[1] https://news.ycombinator.com/item?id=30517483 [2] https://habr.com/en/post/654633/
I'm not sure how you got to that question from Thawte establishing they can't legally do business with a given customer. There's lots of other providers, many of them domestic for that bank - there's nothing about them "deserving" secure connections.
One of the CAB rules for revocation seems to apply perfectly too:
> The CA is made aware that a Subscriber has violated one or more of its material obligations under the Subscriber Agreement or Terms of Use
I'm sure "legally can work with you" is one of conditions listed in those two. (Or will be soon)
Edit: I realised there's also a practical reason why the bank would want the revocation - if Thawte can't work with them anymore, they could have issues reporting a key compromise / triggering revocation themselves.
Did you even read your articles?
Sanctions, supporting Ukraine in various ways, etc. should be intelligently used tools, with an informed, competent, long-term strategy behind their use.
A lot of what's happening now feels more like "millions of 3-year-olds are really mad at Russia, so they each scream loudly, grab whatever thingie is close at hand, and bash really hard on Russia". Great for venting and follow-the-crowd virtue signaling. Probably far less useful for achieving reasonable strategic goals.
A company choosing not to do business with someone seems to be a much strong free speech claim in my opinion. So if free speech is the hill you want to die on, you need to support Thawte.
Freedom of Speech is not universal in every country. People are jailed for speaking against their government in some countries.
The Terms of Service agreement, which nobody reads, probably has some legal mumbo jumbo in there that lets the provider terminate services on moral/ethical grounds as they see fit. So like if someone gets a cert for an illegal gambling website they can terminate it at will. They may also have clauses related to encryption levels and should there be sanctions on software encryption for certain countries they could be forced to revoke services.
☆ ☆ ☆ ☆ ☆
**Exercise set**
[a] Reproduce the part of the certificate revocation discussion starting with "Did you even" and going on through "in some countries.".
[b] In the certificate revocation discussion, what practical reason is given for why the bank would want the revocation?
[c] Carry the discussion of Thawte's certificate revocation forward from its last sentence.

**Data section**
☆ ☆ ☆ ☆ ☆
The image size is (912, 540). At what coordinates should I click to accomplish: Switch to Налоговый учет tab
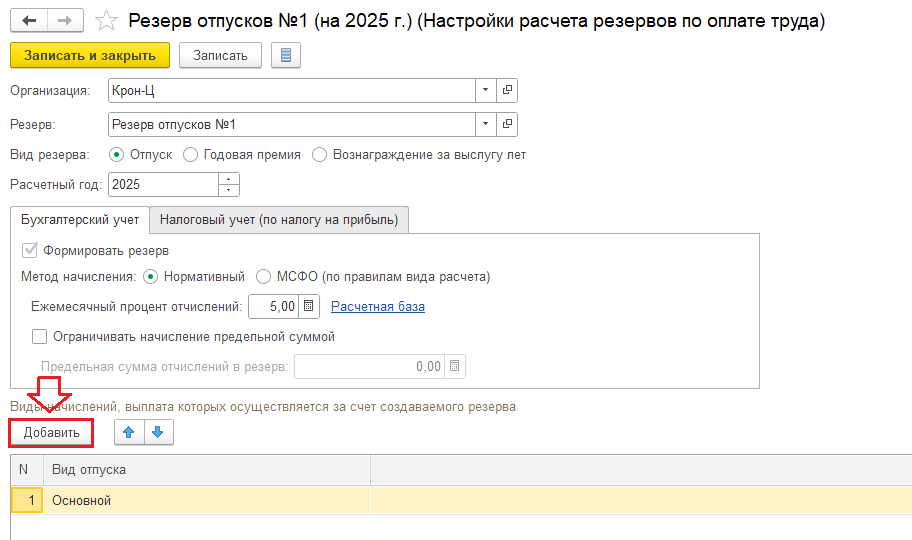(279, 220)
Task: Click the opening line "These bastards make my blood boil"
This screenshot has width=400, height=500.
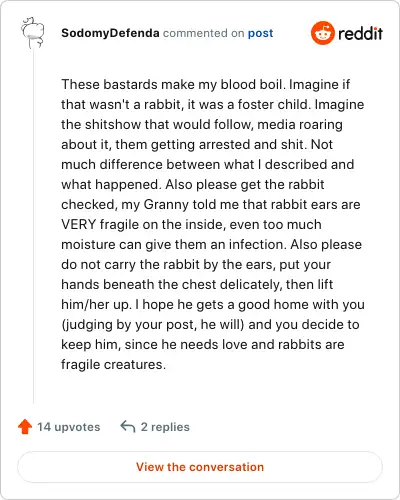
☆ ☆ ☆ ☆ ☆
**Your responses**
[a]
Did you even read your articles?
Sanctions, supporting Ukraine in various ways, etc. should be intelligently used tools, with an informed, competent, long-term strategy behind their use.
A lot of what's happening now feels more like "millions of 3-year-olds are really mad at Russia, so they each scream loudly, grab whatever thingie is close at hand, and bash really hard on Russia". Great for venting and follow-the-crowd virtue signaling. Probably far less useful for achieving reasonable strategic goals.
A company choosing not to do business with someone seems to be a much strong free speech claim in my opinion. So if free speech is the hill you want to die on, you need to support Thawte.
Freedom of Speech is not universal in every country. People are jailed for speaking against their government in some countries.

[b] If Thawte can't work with the bank anymore, the bank could have trouble reporting a key compromise or triggering revocation itself.

[c]
Re-frame things around war as an alternative, like "The CA revoked our cert, but at least nobody is dropping bombs on us." The negatives will be easier to understand and accept.
Artillery just isn't as effective as convincing people, and companies, to fight your side on the war.
Now, if you just want to debate what is right or wrong, then I agree, it's an attack of freedom of speech, especially if it was done without warning.
What I mean by that is, it should be trivial for these organizations to both find an in-country vendor, but also rotate a certificate/keypair.
It's entirely punitive yet (I imagine) ineffective.
I understand halting business with a region given they probably aren't sure they'd be paid with the ever-growing sanctions
If it turns out like that, I hope that western countries learn the lesson next time and don't do such abrupt sanctions (because it won't work right away anyway). We have not heard much from inside Russia but they sure causes a lot of chaos that I think is unnecessary.
Some people even think it's OK to cut Internet, DNS and other critical services, you understand that emergency services and hospitals need them and that could cost human lives?